Она взяла дневник. Нести его назад, к себе за парту, было приятно. Вдруг подумала: «Вот и первая отметка после него». Теперь Борис Платоныч как будто бы стал ей ближе. Раньше она могла и по нескольку дней его не вспоминать. А теперь с каждой мыслью приноравливалась к нему.
Прошёл второй урок, третий. Сперва Ольге всё казалось, что она вся, как фарами, освещена любопытными взглядами второго «В». И чувствовала себя неловко, неуютно, будто новенькая, будто чужачка. И помнила, каждую секунду помнила про Бориса Платоныча.

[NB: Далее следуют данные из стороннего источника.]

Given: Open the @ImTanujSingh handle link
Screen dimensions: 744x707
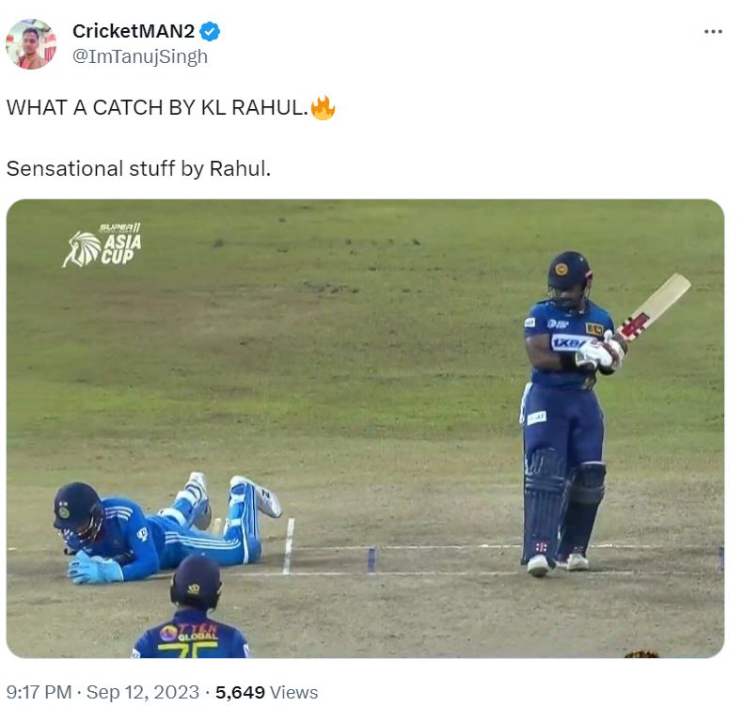Looking at the screenshot, I should [x=140, y=56].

Но скоро… Как тут сказать поверней? У школы, у класса столько ведь своих новостей и событий! На каждой перемене новое происшествие. И вот уж, считай, всеми забыто, что ещё вчера она ехала в автобусе с чёрной полосой и потом слушала в высоком темном зале печальный голос скрипки… И потом вышла на яркий свет, и почувствовала слёзы на холодных щеках, и вспомнила, что даже не взглянула на него.
Но будто это всё давным-давно было. А теперь идёт совсем иная жизнь. Вот уже стоит перед нею Женька Широков. Щёки его пылают, как две свёклы, и он преспокойненько ругает Ольгу, что у неё под партой вечные бумажки. А потом из-за неё, мол, плетись на каком-нибудь пятом или шестом месте среди октябрятских групп! Ох этот Женька! Всегда он такой противный!